# America's Rifle: Rise Of The AR-15



## Cait43 (Apr 4, 2013)

The AR-15 has brought to the firearms world what the smartphone delivered to electronics and the single-lens-reflex camera offered for photography: maximum usability in an affordable package that's easy to upgrade and, most important, plays into the culture of its customers. Not only can Jonathan Hardy give one to his teenager, his disabled mother can shoot one as well, and does.
http://www.courant.com/business/ar-15/hc-haar-ar-15-it-gun-20130308,0,4950784,full.column


----------



## Bobv (Oct 31, 2013)

:numbchuck:the AR's are like Barbie or G.I.Joe:numbchuck:


----------



## DJ Niner (Oct 3, 2006)

More like an Erector Set for responsible adults, for those old enough to remember what an Erector Set was...


----------



## SouthernBoy (Jun 27, 2007)

Love mine... all of them.


----------



## pic (Nov 14, 2009)

The ar-15 in my opinion is a nice home defense gun. But to take out into battle, an being exposed to various elements. There are many combat guns that FAR OUT PERFORM THE AR.


----------



## guardrail (May 23, 2010)

Home defense gun? Please!! It is a weapon, fun, yes, but home defense, no. Unless you're talking defending your home against someone trying to take your home. There are hundreds of weapons better suited for home defense.


----------



## pic (Nov 14, 2009)

guardrail said:


> Home defense gun? Please!! It is a weapon, fun, yes, but home defense, no. Unless you're talking defending your home against someone trying to take your home. There are hundreds of weapons better suited for home defense.

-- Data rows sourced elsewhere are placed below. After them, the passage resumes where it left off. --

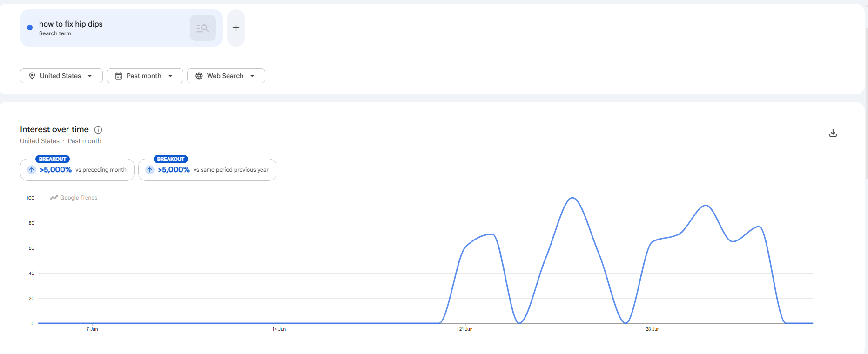Edit the 'how to fix hip dips' term
The image size is (868, 354).
(x=71, y=24)
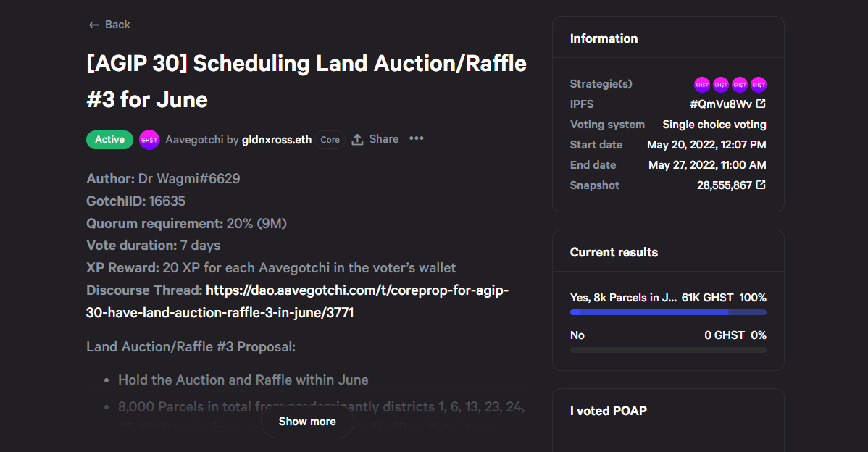The width and height of the screenshot is (868, 452).
Task: Open the Snapshot block external link icon
Action: 761,185
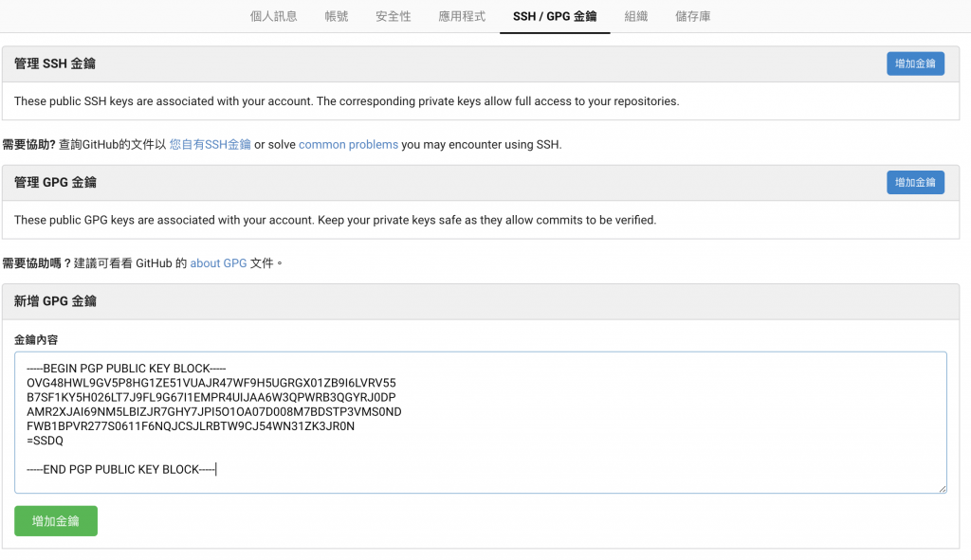This screenshot has height=560, width=971.
Task: Submit the key with green 增加金鑰 button
Action: click(56, 521)
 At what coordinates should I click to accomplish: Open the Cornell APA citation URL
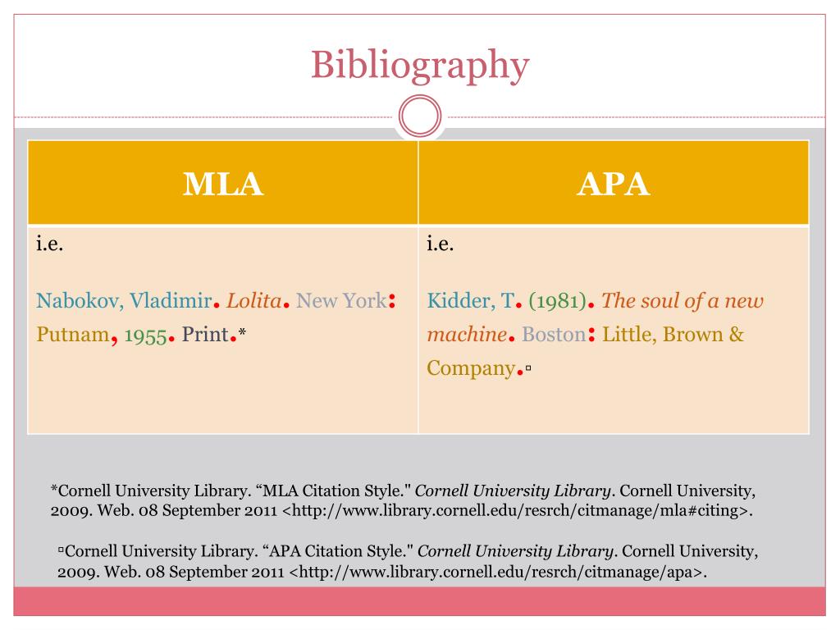[x=498, y=572]
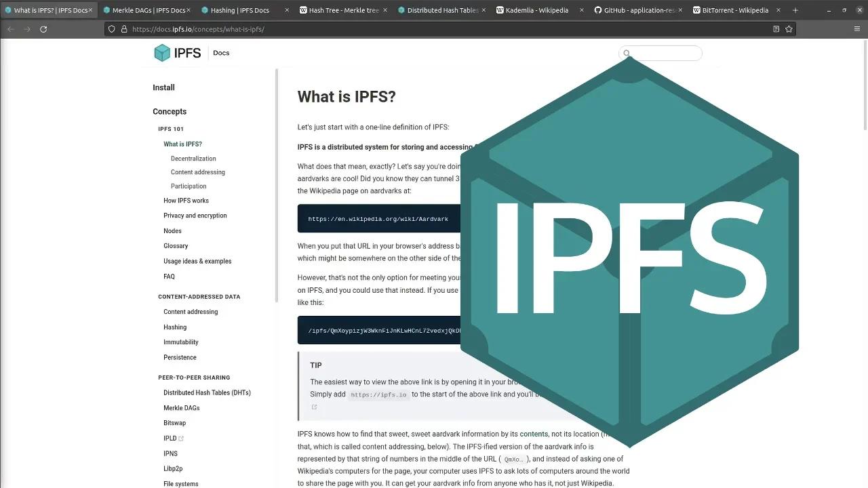The height and width of the screenshot is (488, 868).
Task: Open Distributed Hash Tables (DHTs) sidebar link
Action: [x=207, y=393]
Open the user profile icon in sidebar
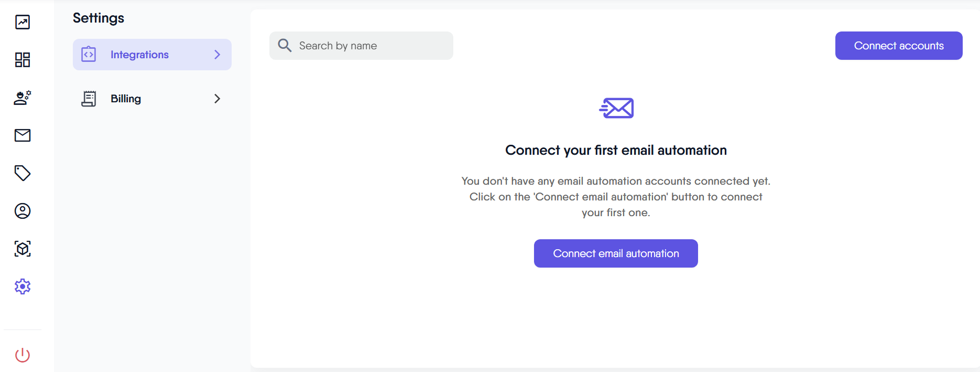 [23, 211]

No doubt about that, I agree.i like the AR-15 very much.
Just don't think it can handle the elements as well as some other designs.
What is your idea of a home defense weapon.
Personally if I had a choice of an Ar-15 , shot gun, high capacity handgun of any caliber. I would pick up the AR -15.


----------



## pic (Nov 14, 2009)

Now shipwreck has or had a beautiful fn 90 something. That looks very functional. I actually seen one perform. Ohh what a nice piece


----------



## pic (Nov 14, 2009)

I hope I wasn't misunderstood, the AR-15 is a beautiful piece . I just love the 223.
I was shooting the 223(5.56) 30 years ago ,still love it.
Loved to bring my mini 14 out shooting. Just loved the action on that ruger.


----------



## Cait43 (Apr 4, 2013)

pic said:


> The ar-15 in my opinion is a nice home defense gun. But to take out into battle, an being exposed to various elements. There are many combat guns that FAR OUT PERFORM THE AR.

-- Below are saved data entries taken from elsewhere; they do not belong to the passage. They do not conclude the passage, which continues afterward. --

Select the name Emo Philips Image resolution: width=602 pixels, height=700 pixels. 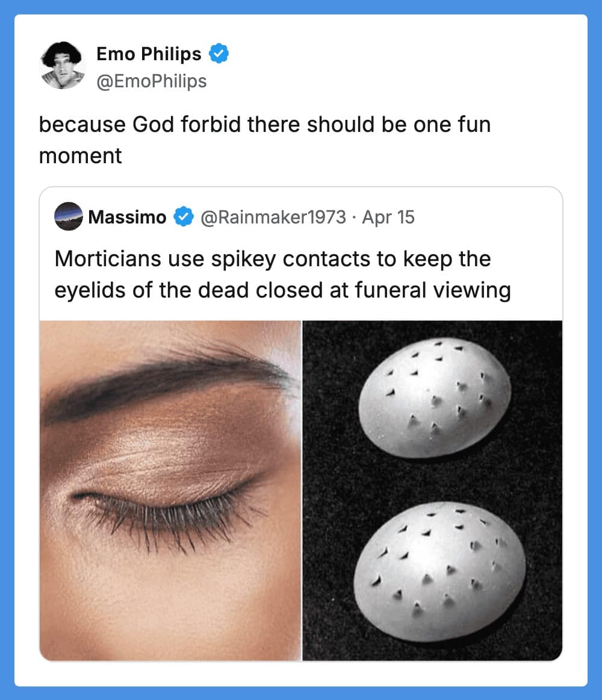pyautogui.click(x=149, y=54)
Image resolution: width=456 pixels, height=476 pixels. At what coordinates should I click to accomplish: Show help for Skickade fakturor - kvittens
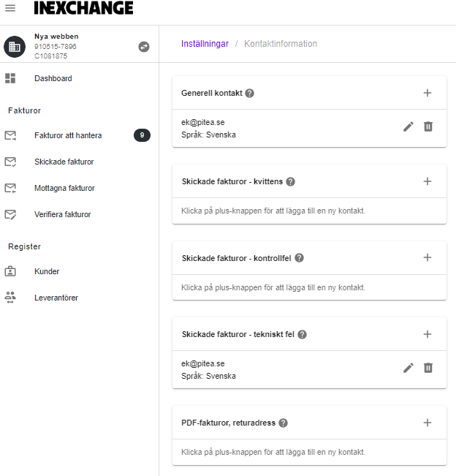coord(291,181)
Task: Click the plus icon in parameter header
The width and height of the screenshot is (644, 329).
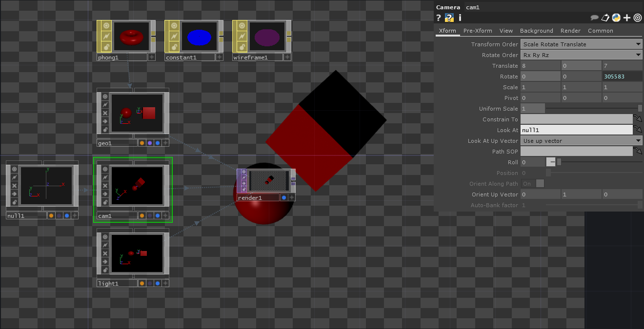Action: click(x=627, y=18)
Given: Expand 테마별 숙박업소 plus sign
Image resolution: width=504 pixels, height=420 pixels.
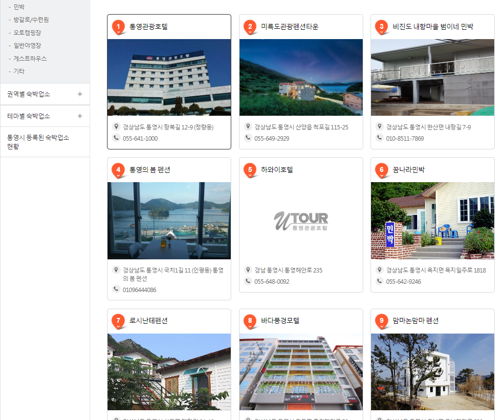Looking at the screenshot, I should (80, 116).
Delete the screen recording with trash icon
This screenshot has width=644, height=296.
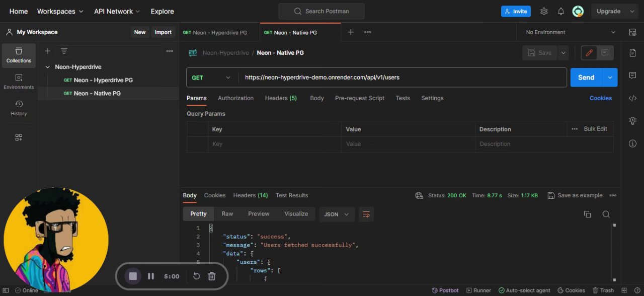click(x=212, y=276)
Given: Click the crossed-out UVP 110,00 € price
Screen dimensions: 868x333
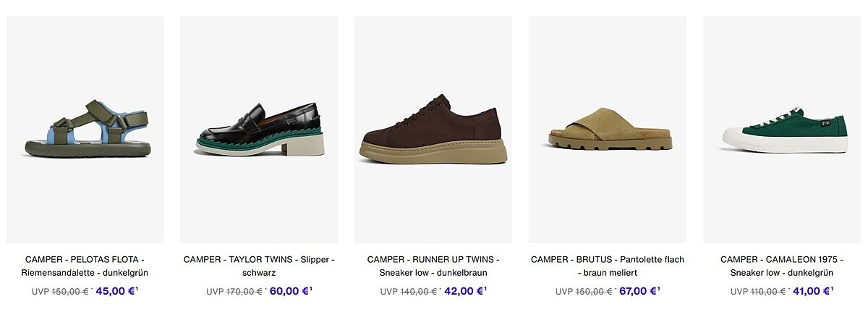Looking at the screenshot, I should [758, 292].
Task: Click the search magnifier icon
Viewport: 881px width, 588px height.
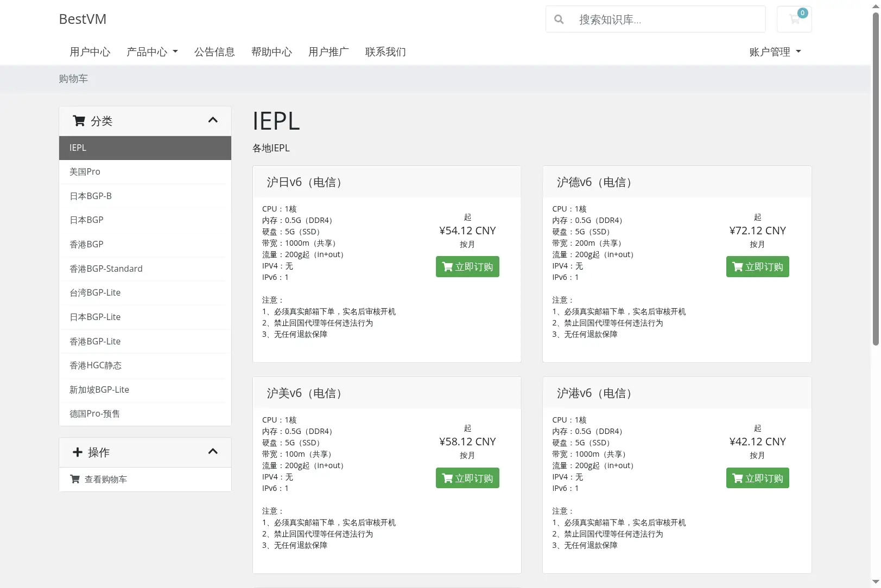Action: [x=559, y=20]
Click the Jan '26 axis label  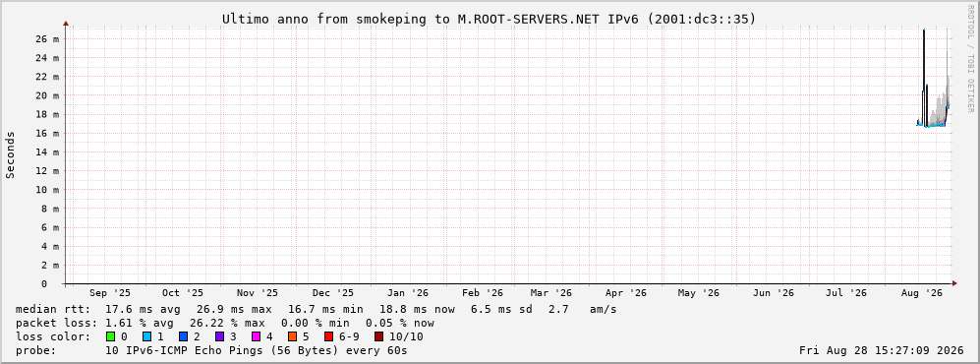(x=408, y=293)
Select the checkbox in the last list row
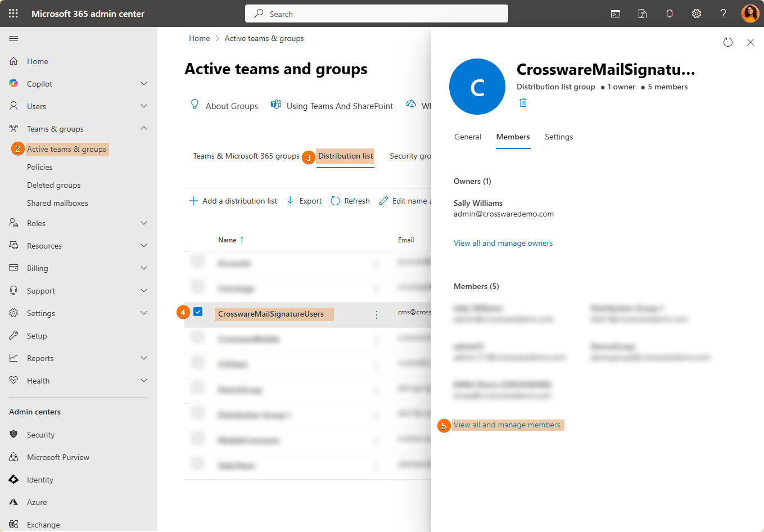Screen dimensions: 764x532 click(198, 463)
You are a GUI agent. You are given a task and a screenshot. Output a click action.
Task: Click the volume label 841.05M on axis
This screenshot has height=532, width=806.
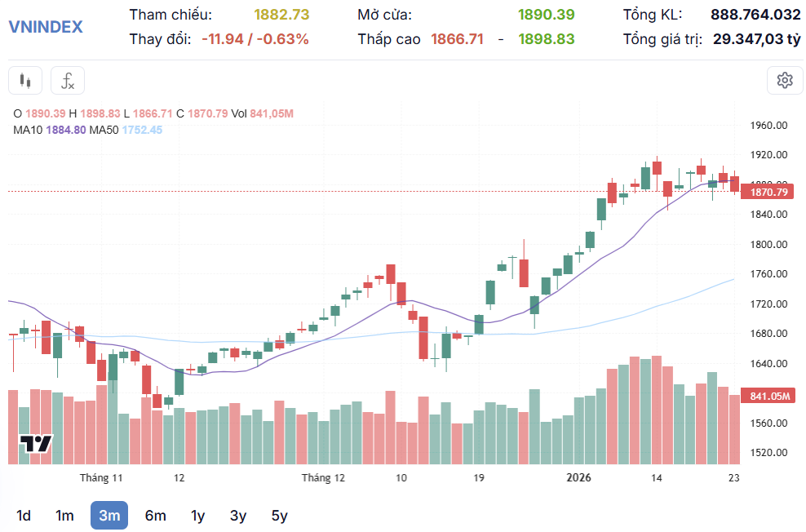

I do not understand your comment concerning the AR15's ability to withstand various elements...
AR15 Field Reliability Test - YouTube

dirty ar 15 - YouTube


----------



## SouthernBoy (Jun 27, 2007)

pic said:


> I hope I wasn't misunderstood, the AR-15 is a beautiful piece . I just love the 223.
> I was shooting the 223(5.56) 30 years ago ,still love it.
> Loved to bring my mini 14 out shooting. Just loved the action on that ruger.

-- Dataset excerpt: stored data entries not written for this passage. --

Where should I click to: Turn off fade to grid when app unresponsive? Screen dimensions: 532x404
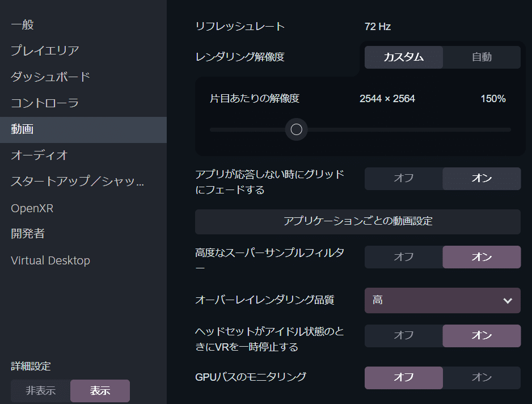point(404,178)
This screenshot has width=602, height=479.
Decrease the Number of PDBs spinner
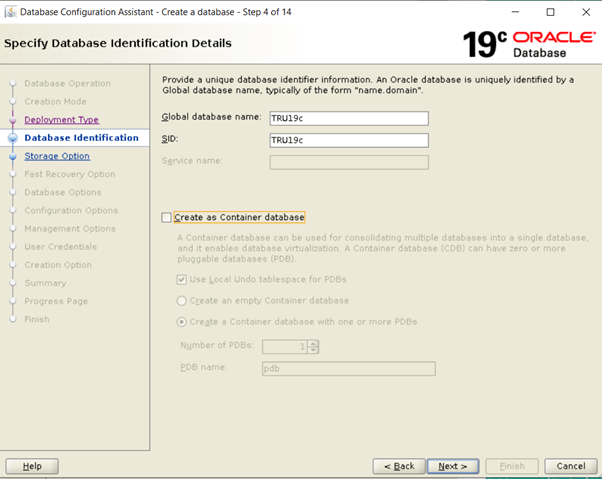click(313, 350)
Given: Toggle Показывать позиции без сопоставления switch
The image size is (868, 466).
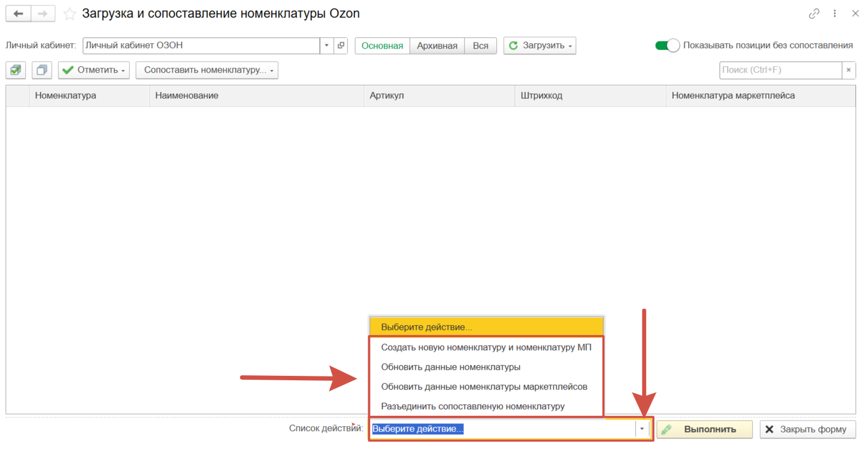Looking at the screenshot, I should click(x=667, y=45).
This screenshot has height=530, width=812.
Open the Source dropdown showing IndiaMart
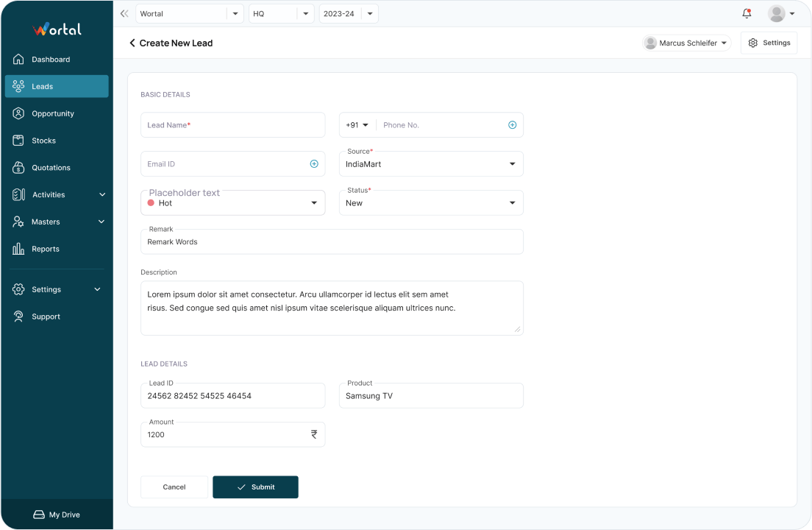point(431,164)
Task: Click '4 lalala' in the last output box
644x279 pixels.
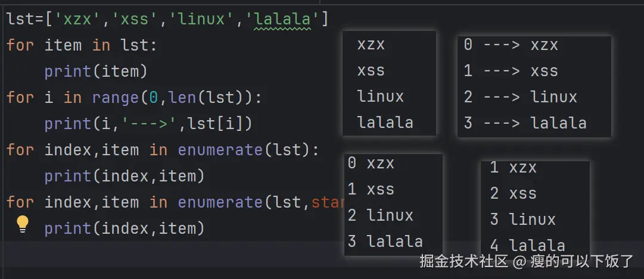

I hope you weren't shooting 5.56mm in your Ruger Miin-14. That rifle was not chambered for that round.


----------



## SouthernBoy (Jun 27, 2007)

Cait43 said:


> I do not understand your comment concerning the AR15's ability to withstand various elements...
> AR15 Field Reliability Test - YouTube
> 
> dirty ar 15 - YouTube


Interesting when viewed in light of the fact that the AR-15 was not a main battle rifle. It was its offshoot that became the U.S. main battle rifle; the M16 and its later variants. And that rifle has certainly seen one heck of a lot of use in combat over the last 50 years. I could be wrong here but I don't think the U.S. military services have ever issue the AR-15 for combat use.


----------



## pic (Nov 14, 2009)

SouthernBoy said:


> I hope you weren't shooting 5.56mm in your Ruger Miin-14. That rifle was not chambered for that round.


I was shooting the 223


----------



## pic (Nov 14, 2009)

Cait43 said:


> I do not understand your comment concerning the AR15's ability to withstand various elements...
> AR15 Field Reliability Test - YouTube
> 
> dirty ar 15 - YouTube


ok, nice videos


----------



## pic (Nov 14, 2009)

SouthernBoy said:


> I hope you weren't shooting 5.56mm in your Ruger Miin-14. That rifle was not chambered for that round.


 Mini-14 rifles were chambered in the .223 Remington cartridge. Since the .223 Remington is not completely dimensionally equivalent to the 5.56x45mm, Ruger chambered Mini-14s for both 5.56 and .223 Remington.
copy n paste


----------



## pic (Nov 14, 2009)

I do remember the m16 had issues during the Vietnam war. We did admittedly confess to the AK's superiority in reliability

*Modern Firearms - M16 M16A1 M16A2 M16A3*

scroll down after linking up


----------



## SouthernBoy (Jun 27, 2007)

pic said:


> Mini-14 rifles were chambered in the .223 Remington cartridge. Since the .223 Remington is not completely dimensionally equivalent to the 5.56x45mm, Ruger chambered Mini-14s for both 5.56 and .223 Remington.
> copy n paste


I'm not entirely certain this part is correct. I owned a Ruger Mini-14 for years and as I recall, it was chambered for the .223, not the 5.56. However, I do see where their current offerings of this rifle show chambering for both rounds. I just don't recall this was the case when I bought mine (1994).


----------



## SouthernBoy (Jun 27, 2007)

pic said:


> I do remember the m16 had issues during the Vietnam war. We did admittedly confess to the AK's superiority in reliability
> 
> *Modern Firearms - M16 M16A1 M16A2 M16A3*
> 
> scroll down after linking up


In the early stages of the conflict, the M16 was problematic. In the initial phases of the acceptance testing, the ammunition was loaded with rod powder. Then when it was sent to Nam, changes were made to the ammunition and ball powder was used. In the hot and humid climate of southeast Asia, this was a mistake. Combined with this, no cleaning kits were supplied with the rifles and the bores were unlined. Later corrections to ammunition, shipment of cleaning materials, and chrome lined barrels pretty much took care of things. But I have to wonder how many of our men lost their lives to the ignorance of the "geniuses" in Washington who took these deliberate and crazy decisions (think McNamara and his boys).


----------